Yes, round numbers have clarifying effects, and I think Keeling's birthday analogy sits interestingly alongside something Cardinal Óscar Andrés Rodríguez Maradiaga said in his remarks opening the Sustainable Humanity, Sustainable Planet, Our Responsibility conference now underway at the Vatican's Pontifical Academy of the Sciences: "[M]an finds himself to be a technical giant and an ethical child." For all the scientific and mathematical complexities we can comprehend, obvious milestones still seem necessary for us to think about things, well, more thoughtfully.
"The power of men over the means to their goals is incontestable," the cardinal continues,
both in terms of technological capabilities and with respect to the potentialities of scientific knowledge. However, this prowess is displayed in a difficult context where the goals may get fuzzy. The capacity of the 'how' collides with the lack of clarity of the 'for what,' as not everything that is possible is necessarily convenient for man.

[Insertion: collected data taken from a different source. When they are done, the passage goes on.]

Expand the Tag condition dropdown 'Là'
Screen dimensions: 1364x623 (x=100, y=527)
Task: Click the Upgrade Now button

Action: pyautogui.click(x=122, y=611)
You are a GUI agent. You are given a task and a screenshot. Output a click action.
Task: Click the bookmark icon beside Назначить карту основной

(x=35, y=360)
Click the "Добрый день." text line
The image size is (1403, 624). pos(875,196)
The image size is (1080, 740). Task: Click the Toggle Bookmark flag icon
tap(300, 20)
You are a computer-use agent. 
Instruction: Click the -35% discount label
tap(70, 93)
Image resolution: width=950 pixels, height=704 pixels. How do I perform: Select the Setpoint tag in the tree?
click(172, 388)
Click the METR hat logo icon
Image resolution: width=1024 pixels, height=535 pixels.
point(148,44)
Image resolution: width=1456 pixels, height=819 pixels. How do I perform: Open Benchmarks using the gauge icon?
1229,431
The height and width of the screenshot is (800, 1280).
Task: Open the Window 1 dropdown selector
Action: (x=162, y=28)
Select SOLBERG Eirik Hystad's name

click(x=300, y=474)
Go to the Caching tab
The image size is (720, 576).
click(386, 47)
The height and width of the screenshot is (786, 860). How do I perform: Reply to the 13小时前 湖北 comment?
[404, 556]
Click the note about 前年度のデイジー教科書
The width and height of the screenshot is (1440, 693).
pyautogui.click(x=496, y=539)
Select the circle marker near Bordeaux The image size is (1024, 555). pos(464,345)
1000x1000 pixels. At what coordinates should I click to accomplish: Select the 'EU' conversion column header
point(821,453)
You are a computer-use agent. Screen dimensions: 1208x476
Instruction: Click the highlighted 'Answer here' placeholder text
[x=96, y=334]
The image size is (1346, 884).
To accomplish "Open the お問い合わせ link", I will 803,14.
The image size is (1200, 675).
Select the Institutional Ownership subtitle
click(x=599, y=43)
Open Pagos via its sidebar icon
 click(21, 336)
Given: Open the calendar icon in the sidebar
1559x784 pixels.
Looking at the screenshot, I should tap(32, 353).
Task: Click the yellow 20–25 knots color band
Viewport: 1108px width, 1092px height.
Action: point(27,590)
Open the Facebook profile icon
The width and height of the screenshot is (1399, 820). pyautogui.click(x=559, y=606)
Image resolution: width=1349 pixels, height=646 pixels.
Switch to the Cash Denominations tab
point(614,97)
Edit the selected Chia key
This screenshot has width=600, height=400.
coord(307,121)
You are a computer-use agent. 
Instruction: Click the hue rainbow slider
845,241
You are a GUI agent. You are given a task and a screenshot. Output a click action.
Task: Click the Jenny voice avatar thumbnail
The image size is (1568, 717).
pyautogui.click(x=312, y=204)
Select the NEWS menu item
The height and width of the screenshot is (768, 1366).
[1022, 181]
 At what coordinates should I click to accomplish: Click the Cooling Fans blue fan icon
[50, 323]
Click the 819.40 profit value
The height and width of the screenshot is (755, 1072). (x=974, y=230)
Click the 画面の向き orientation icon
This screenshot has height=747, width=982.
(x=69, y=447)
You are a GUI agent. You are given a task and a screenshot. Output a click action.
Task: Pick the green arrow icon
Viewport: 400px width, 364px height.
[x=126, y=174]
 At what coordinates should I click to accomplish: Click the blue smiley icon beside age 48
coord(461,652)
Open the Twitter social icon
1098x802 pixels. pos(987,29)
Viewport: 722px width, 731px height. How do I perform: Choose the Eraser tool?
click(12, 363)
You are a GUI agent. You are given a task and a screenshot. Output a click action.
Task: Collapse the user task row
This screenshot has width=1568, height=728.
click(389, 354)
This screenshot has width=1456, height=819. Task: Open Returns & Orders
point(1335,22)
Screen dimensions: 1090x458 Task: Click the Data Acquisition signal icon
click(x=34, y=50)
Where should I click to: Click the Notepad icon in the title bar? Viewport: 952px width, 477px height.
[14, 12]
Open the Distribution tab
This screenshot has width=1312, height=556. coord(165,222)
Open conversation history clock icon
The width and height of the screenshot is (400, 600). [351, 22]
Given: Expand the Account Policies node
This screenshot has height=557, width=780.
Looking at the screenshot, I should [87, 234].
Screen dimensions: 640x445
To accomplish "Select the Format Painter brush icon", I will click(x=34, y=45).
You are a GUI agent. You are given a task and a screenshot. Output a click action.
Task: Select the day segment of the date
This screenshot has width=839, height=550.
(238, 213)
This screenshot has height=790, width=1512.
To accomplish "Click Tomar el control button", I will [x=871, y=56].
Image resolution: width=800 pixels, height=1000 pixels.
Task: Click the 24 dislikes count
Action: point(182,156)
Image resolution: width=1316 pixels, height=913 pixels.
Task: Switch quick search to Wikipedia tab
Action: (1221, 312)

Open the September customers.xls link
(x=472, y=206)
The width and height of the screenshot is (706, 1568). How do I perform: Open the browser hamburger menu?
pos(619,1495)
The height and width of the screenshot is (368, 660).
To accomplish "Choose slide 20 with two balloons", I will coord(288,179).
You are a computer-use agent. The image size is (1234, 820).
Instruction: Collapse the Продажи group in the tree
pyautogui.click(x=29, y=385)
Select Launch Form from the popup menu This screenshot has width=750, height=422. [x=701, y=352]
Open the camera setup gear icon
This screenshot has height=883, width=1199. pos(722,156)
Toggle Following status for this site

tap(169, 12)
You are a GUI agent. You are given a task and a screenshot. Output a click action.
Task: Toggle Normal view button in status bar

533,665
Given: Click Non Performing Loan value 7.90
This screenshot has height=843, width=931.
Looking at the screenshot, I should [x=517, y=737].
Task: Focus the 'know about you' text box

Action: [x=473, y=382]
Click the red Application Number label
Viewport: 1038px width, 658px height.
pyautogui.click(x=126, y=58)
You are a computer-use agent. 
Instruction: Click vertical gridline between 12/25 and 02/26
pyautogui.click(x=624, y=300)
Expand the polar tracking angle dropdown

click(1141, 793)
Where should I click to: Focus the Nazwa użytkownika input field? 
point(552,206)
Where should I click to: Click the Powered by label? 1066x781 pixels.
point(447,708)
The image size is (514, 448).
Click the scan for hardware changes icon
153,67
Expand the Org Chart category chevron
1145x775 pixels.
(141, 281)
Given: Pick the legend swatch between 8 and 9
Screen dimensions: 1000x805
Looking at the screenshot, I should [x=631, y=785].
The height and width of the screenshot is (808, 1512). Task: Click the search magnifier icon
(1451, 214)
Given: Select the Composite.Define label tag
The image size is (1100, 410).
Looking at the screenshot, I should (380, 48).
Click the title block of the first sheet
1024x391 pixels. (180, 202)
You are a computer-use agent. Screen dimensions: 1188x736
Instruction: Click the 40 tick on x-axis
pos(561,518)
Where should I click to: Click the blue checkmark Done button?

The purpose of the Vatican gathering isn't to focus specifically on climate change, but "to view Humanity’s interchanges with Nature through a triplet of fundamental, but inter-related Human needs – Food, Health, and Energy – and ... to speak of the various pathways that both serve those needs and reveal constraints on Nature’s ability to meet them.” Thus global economic inequality – not to mention unequal exposure to the effects of, and burdens imposed by, environmental degradation – are also big parts of the discussion. As reported by Dan Misleh at Catholic Climate Convenant, participants have talked about "the extraction of non-renewable resources often by distant corporations unwilling to recognize the impacts on low-income people," and have called for corporations to be reigned in while eliminating tax havens abetted "by governments like the United States, Great Britain and a few others." There was also this other passage from Cardinal Maradiaga's presentation:
In the face of the all-too-evident destruction of Nature, the current capitalist system cannot, on account of its very essence, attain sustainable development, as it engenders and feeds on inequity and social injustice, and is based on the unbridled and predatory use of natural resources, the anarchic production of goods and the encouragement of consumption with the goal of obtaining and concentrating profit.
Those words also have a clarifying quality, and with the conference continuing through Tuesday, maybe we'll hear more like them – thoughtful, inspiring, and impassioned language to consider alongside the hard round numbers of milestones. Or, to paraphrase yet another passage from the cardinal's remarks: Maybe our "'software - i.e., our ideas and values" can begin to catch up with our "'hardware,' which has focused for centuries on maximum growth and productivity."
(Andrew Revkin at the New York Times and Dan Misleh are blogging daily from the conference.)